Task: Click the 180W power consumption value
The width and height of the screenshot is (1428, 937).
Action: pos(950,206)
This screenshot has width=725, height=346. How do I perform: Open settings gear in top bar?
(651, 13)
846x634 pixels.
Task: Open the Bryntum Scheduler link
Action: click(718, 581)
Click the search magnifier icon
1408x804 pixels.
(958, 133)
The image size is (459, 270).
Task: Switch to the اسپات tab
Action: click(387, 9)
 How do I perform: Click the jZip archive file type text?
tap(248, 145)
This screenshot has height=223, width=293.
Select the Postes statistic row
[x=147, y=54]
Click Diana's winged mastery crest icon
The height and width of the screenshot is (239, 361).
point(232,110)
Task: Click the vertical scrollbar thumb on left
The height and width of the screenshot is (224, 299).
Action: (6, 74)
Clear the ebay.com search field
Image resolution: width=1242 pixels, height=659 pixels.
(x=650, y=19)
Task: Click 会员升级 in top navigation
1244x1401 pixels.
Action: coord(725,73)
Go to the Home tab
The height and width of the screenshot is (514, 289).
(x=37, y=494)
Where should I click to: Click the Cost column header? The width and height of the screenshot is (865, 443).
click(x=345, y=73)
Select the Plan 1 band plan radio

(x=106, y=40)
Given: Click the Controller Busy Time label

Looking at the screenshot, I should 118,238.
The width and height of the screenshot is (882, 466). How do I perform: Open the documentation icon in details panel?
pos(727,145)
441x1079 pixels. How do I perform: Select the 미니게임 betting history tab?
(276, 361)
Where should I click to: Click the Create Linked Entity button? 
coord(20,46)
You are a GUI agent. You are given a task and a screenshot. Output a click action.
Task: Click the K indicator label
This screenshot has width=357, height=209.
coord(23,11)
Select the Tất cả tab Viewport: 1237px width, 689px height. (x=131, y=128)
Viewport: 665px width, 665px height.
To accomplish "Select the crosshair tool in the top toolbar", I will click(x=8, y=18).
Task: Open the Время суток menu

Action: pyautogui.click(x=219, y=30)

• • • •

#### Work item
Print every entry from the material exactly.

#### Answer box
Task: Click the 180W power consumption value
The width and height of the screenshot is (1428, 937).
Action: pos(950,206)
This screenshot has width=725, height=346. How do I perform: Open settings gear in top bar?
(651, 13)
846x634 pixels.
Task: Open the Bryntum Scheduler link
Action: click(718, 581)
Click the search magnifier icon
1408x804 pixels.
(958, 133)
The image size is (459, 270).
Task: Switch to the اسپات tab
Action: click(387, 9)
 How do I perform: Click the jZip archive file type text?
tap(248, 145)
This screenshot has height=223, width=293.
Select the Postes statistic row
[x=147, y=54]
Click Diana's winged mastery crest icon
The height and width of the screenshot is (239, 361).
point(232,110)
Task: Click the vertical scrollbar thumb on left
The height and width of the screenshot is (224, 299).
Action: (6, 74)
Clear the ebay.com search field
Image resolution: width=1242 pixels, height=659 pixels.
(x=650, y=19)
Task: Click 会员升级 in top navigation
1244x1401 pixels.
Action: coord(725,73)
Go to the Home tab
The height and width of the screenshot is (514, 289).
(x=37, y=494)
Where should I click to: Click the Cost column header? The width and height of the screenshot is (865, 443).
click(x=345, y=73)
Select the Plan 1 band plan radio

(x=106, y=40)
Given: Click the Controller Busy Time label

Looking at the screenshot, I should 118,238.
The width and height of the screenshot is (882, 466). How do I perform: Open the documentation icon in details panel?
pos(727,145)
441x1079 pixels. How do I perform: Select the 미니게임 betting history tab?
(276, 361)
Where should I click to: Click the Create Linked Entity button? 
coord(20,46)
You are a GUI agent. You are given a task and a screenshot. Output a click action.
Task: Click the K indicator label
This screenshot has width=357, height=209.
coord(23,11)
Select the Tất cả tab Viewport: 1237px width, 689px height. (x=131, y=128)
Viewport: 665px width, 665px height.
To accomplish "Select the crosshair tool in the top toolbar", I will click(x=8, y=18).
Task: Open the Время суток menu

Action: pyautogui.click(x=219, y=30)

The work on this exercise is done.